• TASK TO CARRY OUT: Please edit the data below so every "screenshot" becomes "image", with everything else left as it is, and omit the pictures from your answer.

• RECORD EXCERPTS:

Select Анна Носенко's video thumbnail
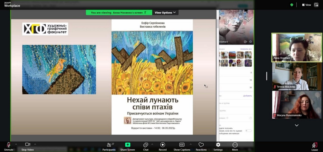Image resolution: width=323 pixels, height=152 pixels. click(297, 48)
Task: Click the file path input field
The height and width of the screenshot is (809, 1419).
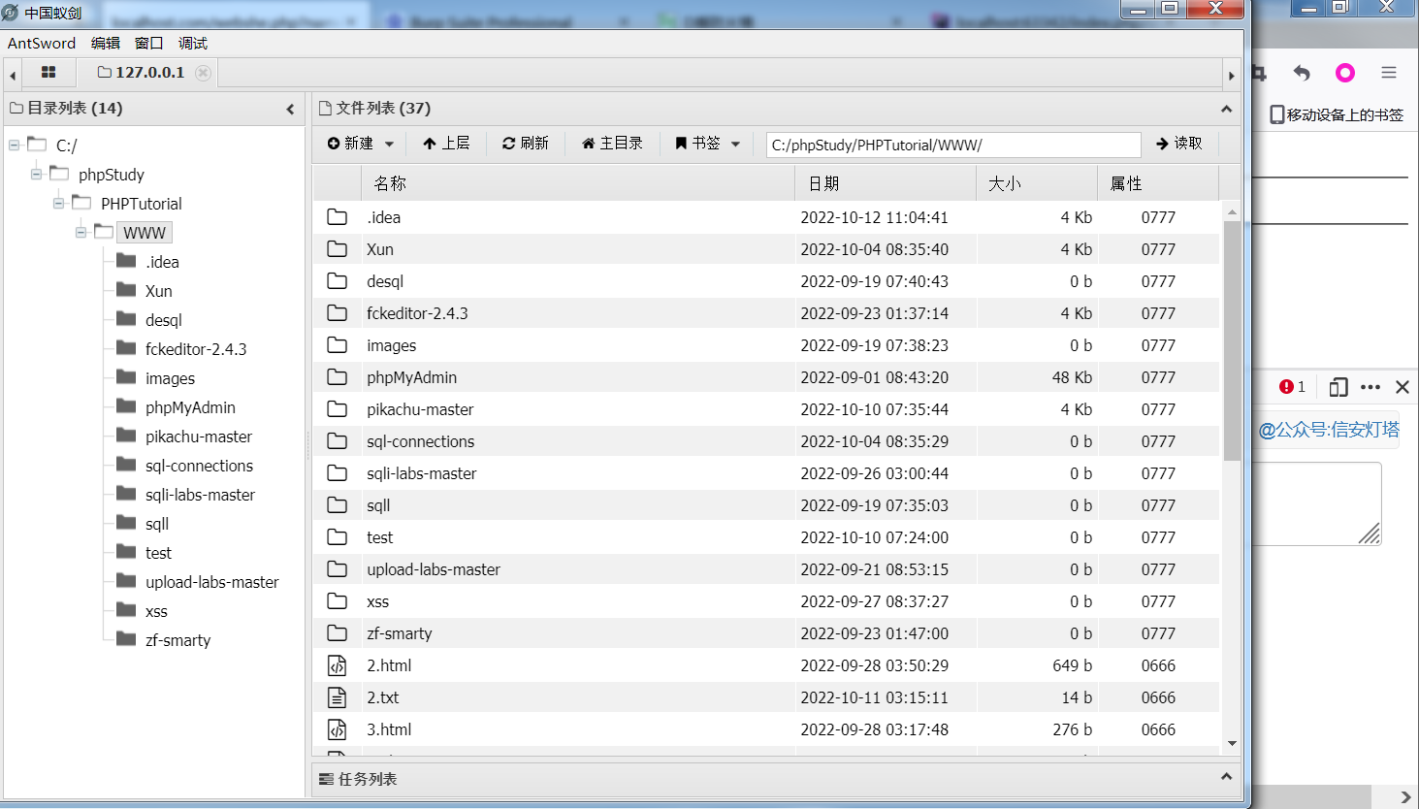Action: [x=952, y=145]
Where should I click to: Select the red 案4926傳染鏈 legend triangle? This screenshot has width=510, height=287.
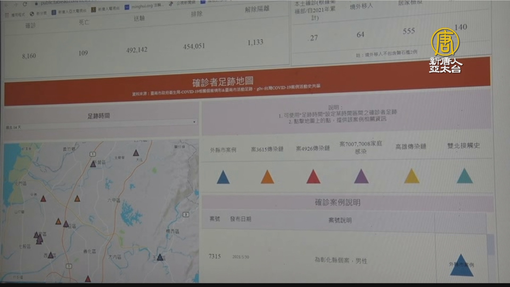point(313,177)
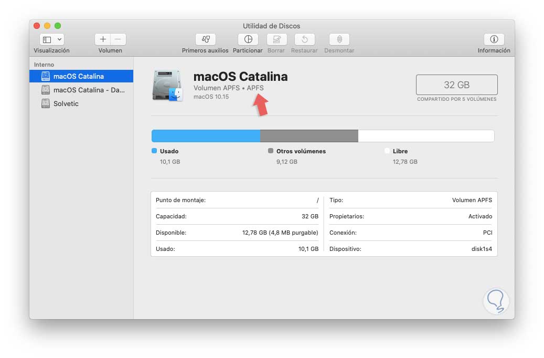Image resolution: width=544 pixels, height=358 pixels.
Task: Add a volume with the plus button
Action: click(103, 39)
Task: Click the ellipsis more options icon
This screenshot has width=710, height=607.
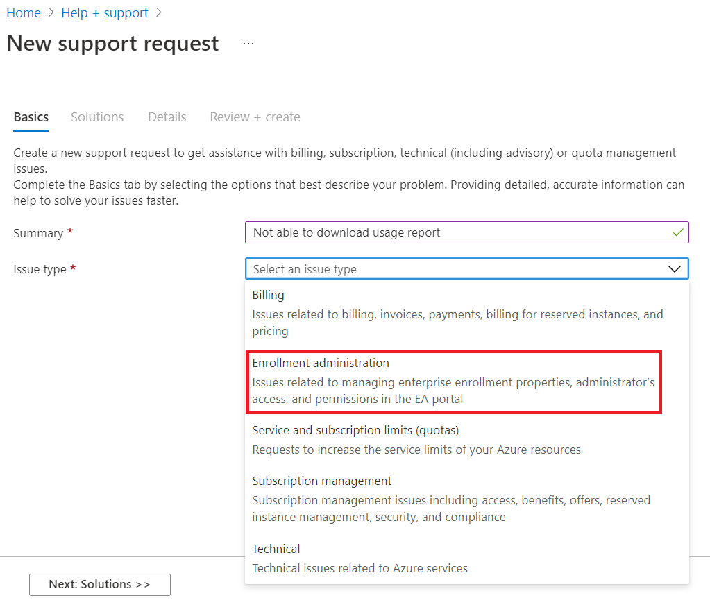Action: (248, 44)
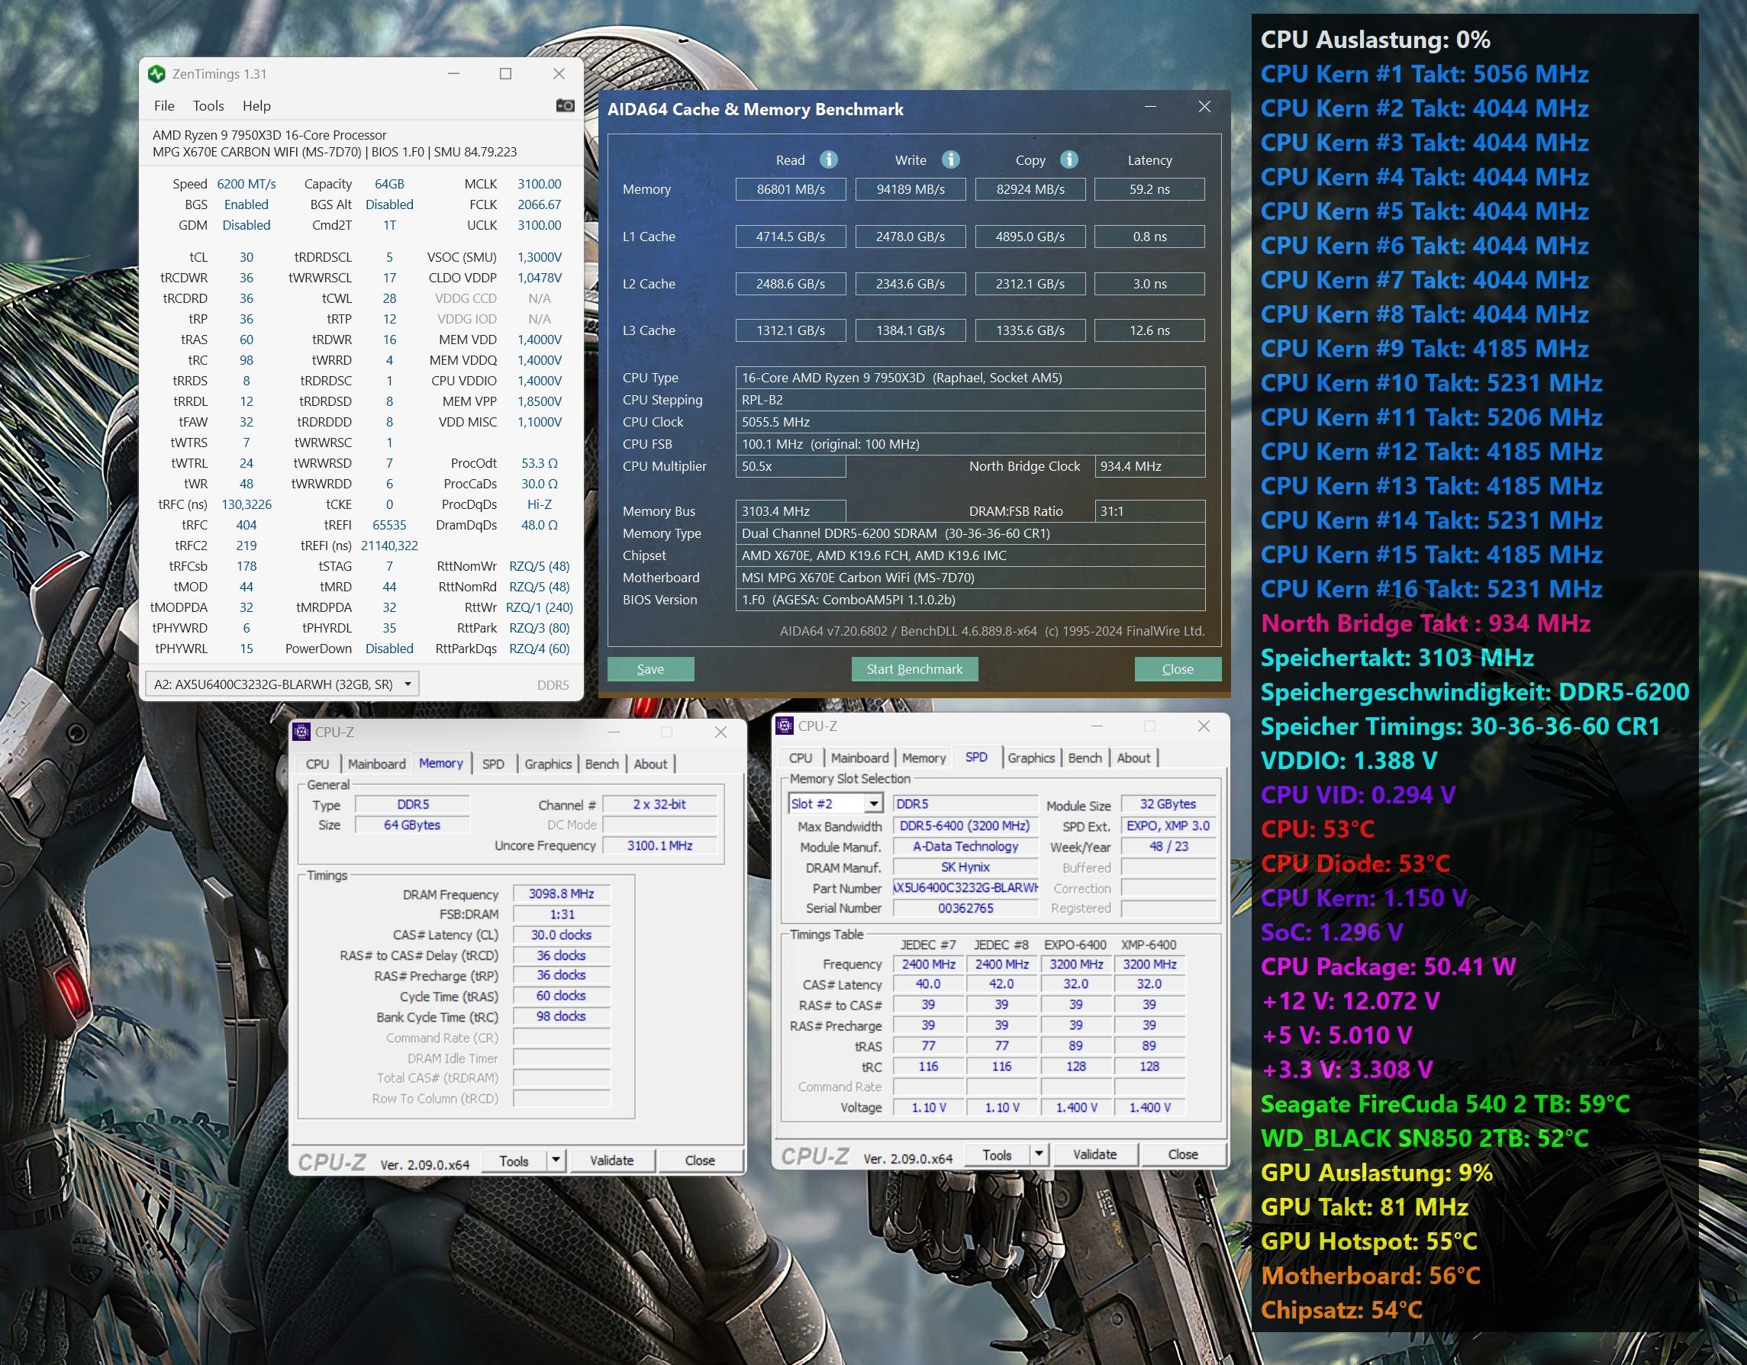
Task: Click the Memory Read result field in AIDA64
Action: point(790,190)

• EXERCISE SOLUTION:
Select Анна Носенко's video thumbnail
Image resolution: width=323 pixels, height=152 pixels. click(297, 48)
Task: Click the file path input field
The height and width of the image is (809, 1419).
Action: [x=952, y=145]
Where should I click to: Select the red 案4926傳染鏈 legend triangle? This image has width=510, height=287.
point(313,177)
Image resolution: width=544 pixels, height=358 pixels.
Task: Add a volume with the plus button
Action: click(103, 39)
Task: Click the ellipsis more options icon
This image has width=710, height=607.
Action: (248, 44)
Task: Click the Memory Read result field in AIDA64
Action: point(790,190)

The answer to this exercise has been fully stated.